Конкурсное сочинение было готово уже на следующий день. И я, немного волнуясь и смущаясь пристального взгляда сидевшего напротив Волкова, отгородилась от него блокнотом и, совсем немного запинаясь в самом начале, прочла следующее:
– Кэрри, у меня есть подозрения, что Дэвид мне изменяет!
– Господи, Долли, не может быть!.. Вы же были такой образцовой парой!
– Образцовой? Ха. Не говори ерунды. Просто мы никогда не скандалили друг с другом на людях. Двое детей и пятнадцать лет супружеской жизни – далеко не повод считать двух законченных эгоистов образцовой парой.
– Но как ты узнала?! От него что, пахнет женскими духами? Поздно приходит? Давно не проводили время наедине друг с другом?

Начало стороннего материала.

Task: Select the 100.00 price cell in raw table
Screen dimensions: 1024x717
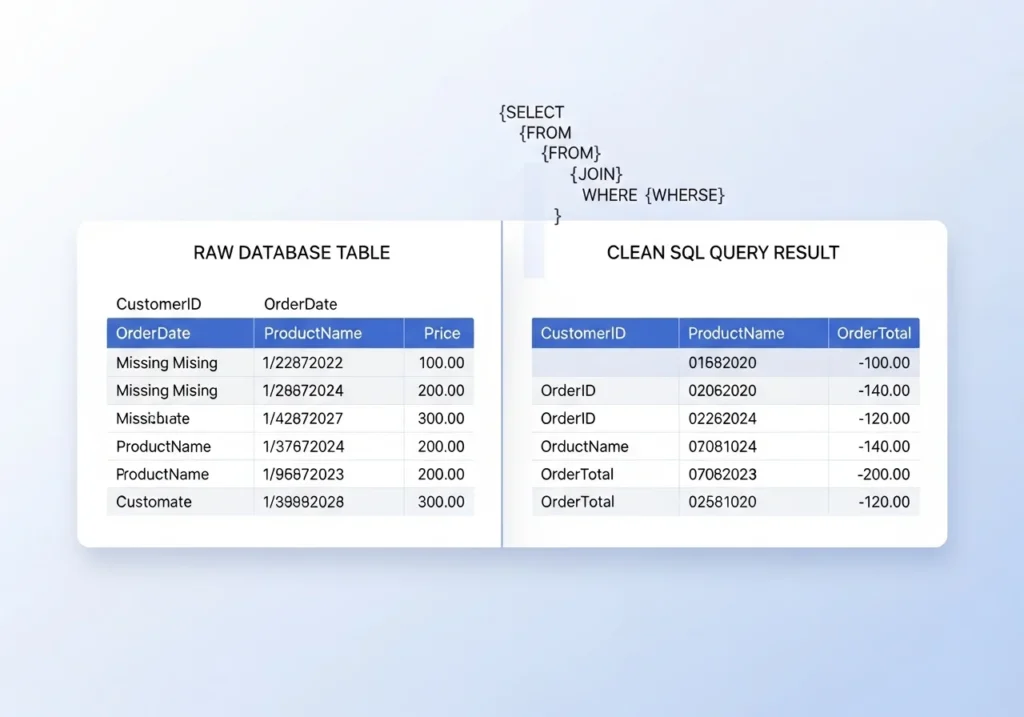Action: [441, 363]
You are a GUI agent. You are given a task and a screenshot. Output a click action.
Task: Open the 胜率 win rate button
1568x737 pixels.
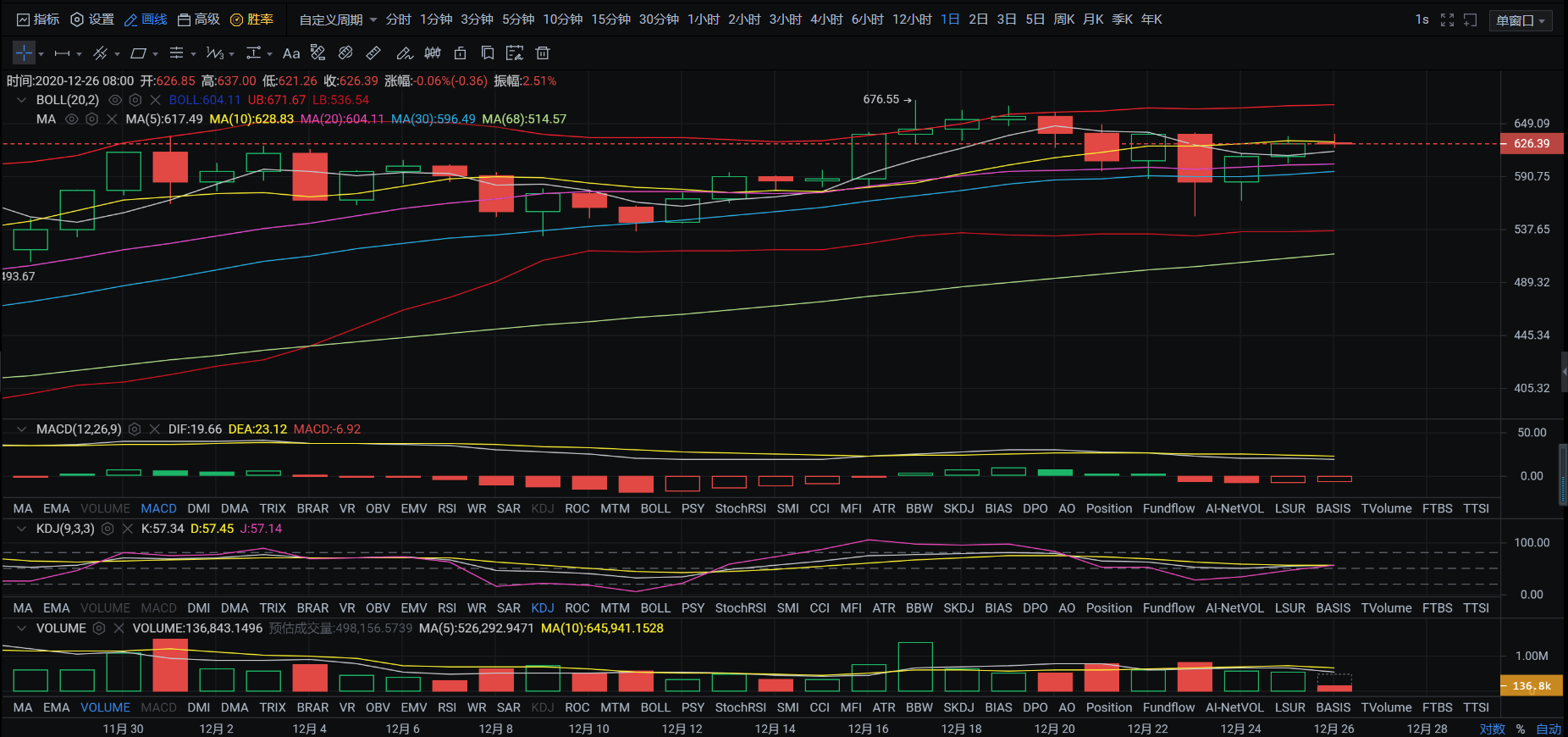pyautogui.click(x=251, y=19)
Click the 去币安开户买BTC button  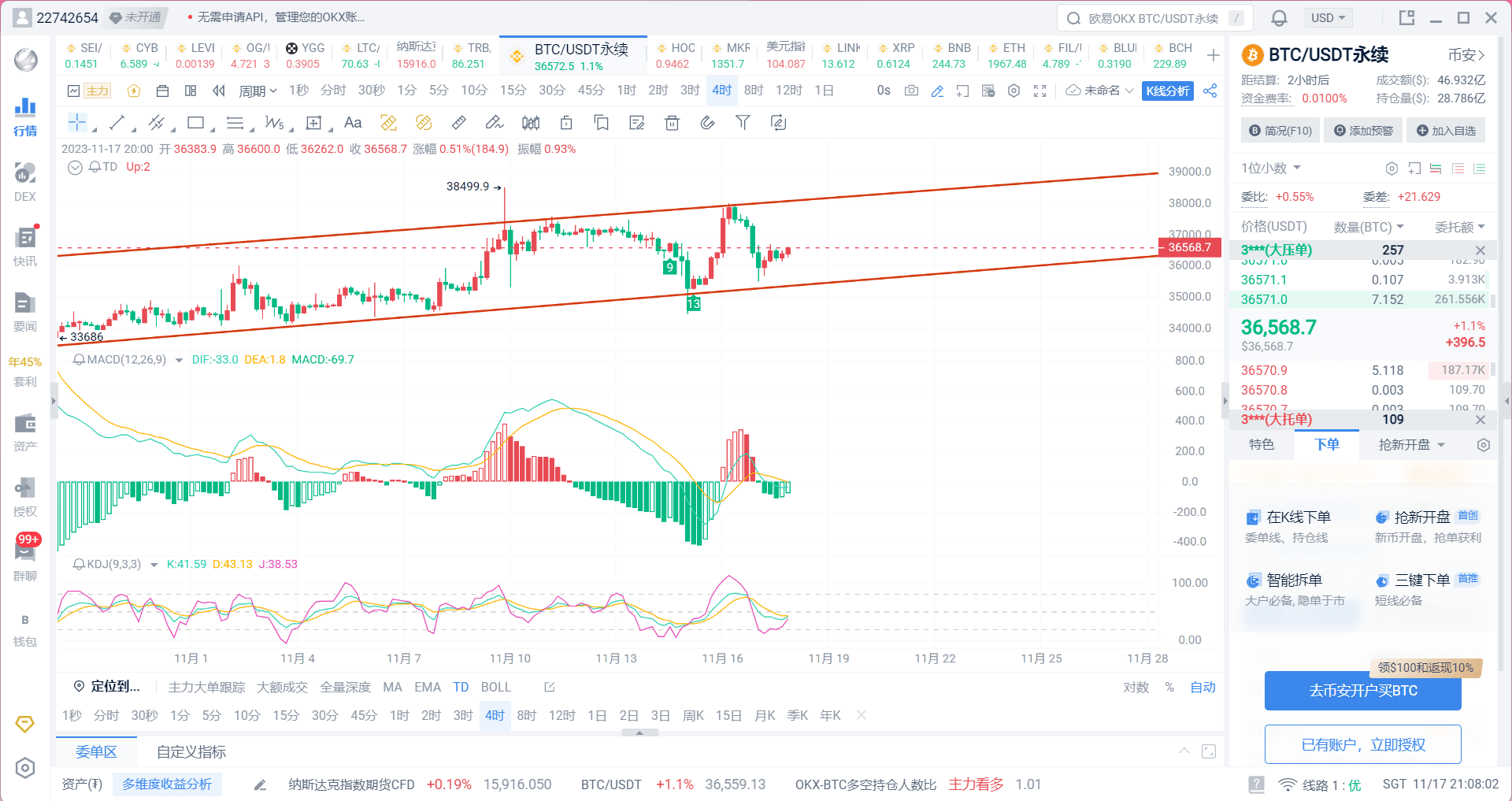pyautogui.click(x=1362, y=691)
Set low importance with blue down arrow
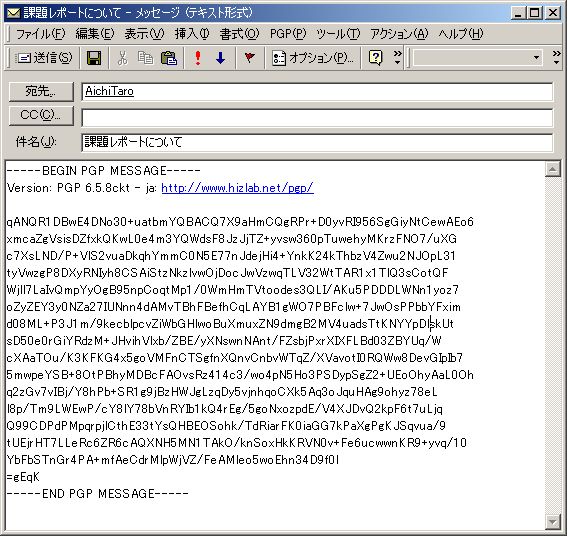This screenshot has width=567, height=536. coord(220,58)
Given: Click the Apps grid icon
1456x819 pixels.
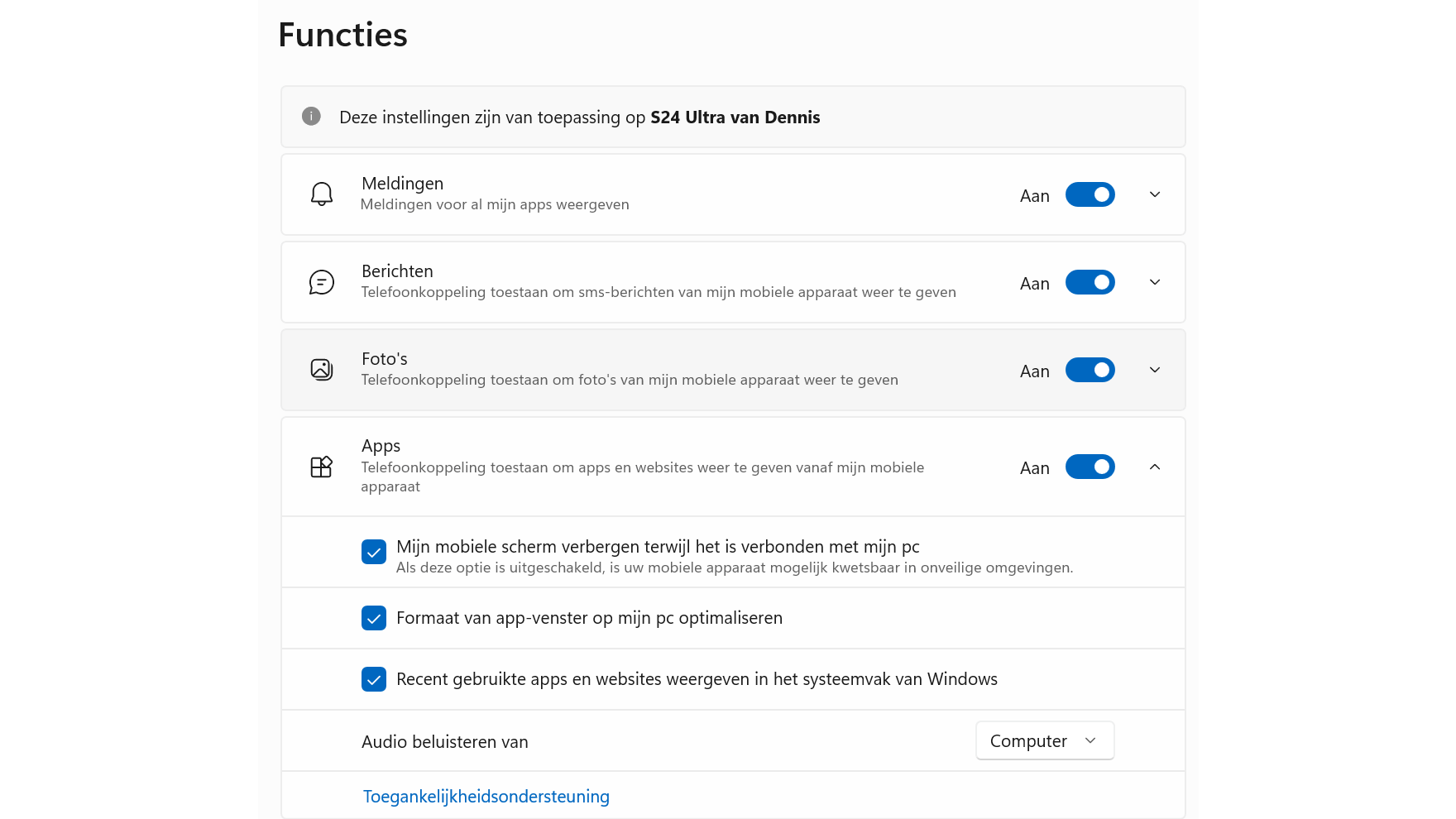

– Да нет же. Как раз наоборот, и это меня дико удивляет. Представляешь, Дэйв совершенно без повода стал дарить мне цветы. Называть «любимой» и «единственной». Отказался от длительных командировок…
– Ну и ну!..
– Вот и я о том же. А на детей ему всегда было плевать – они у него есть так, для статуса. Но в прошлое воскресенье он – сам! без скандалов с моей стороны – выразил желание сводить Пита на бейсбольный матч. А потом потянул мелкого в кафе есть пиццу и мороженое. Пит был в восторге. Говорит, это лучший день в его жизни!.. А я вечно, как последняя идиотка, ломаю голову, как бы в очередной раз развеселить детей, чего бы им эдакого выдумать – то Диснейленд, то бассейн с дельфинами, то пиратская вечеринка… А они хоть бы «спасибо» сказали!..
– Долли, кажется, здесь нельзя курить…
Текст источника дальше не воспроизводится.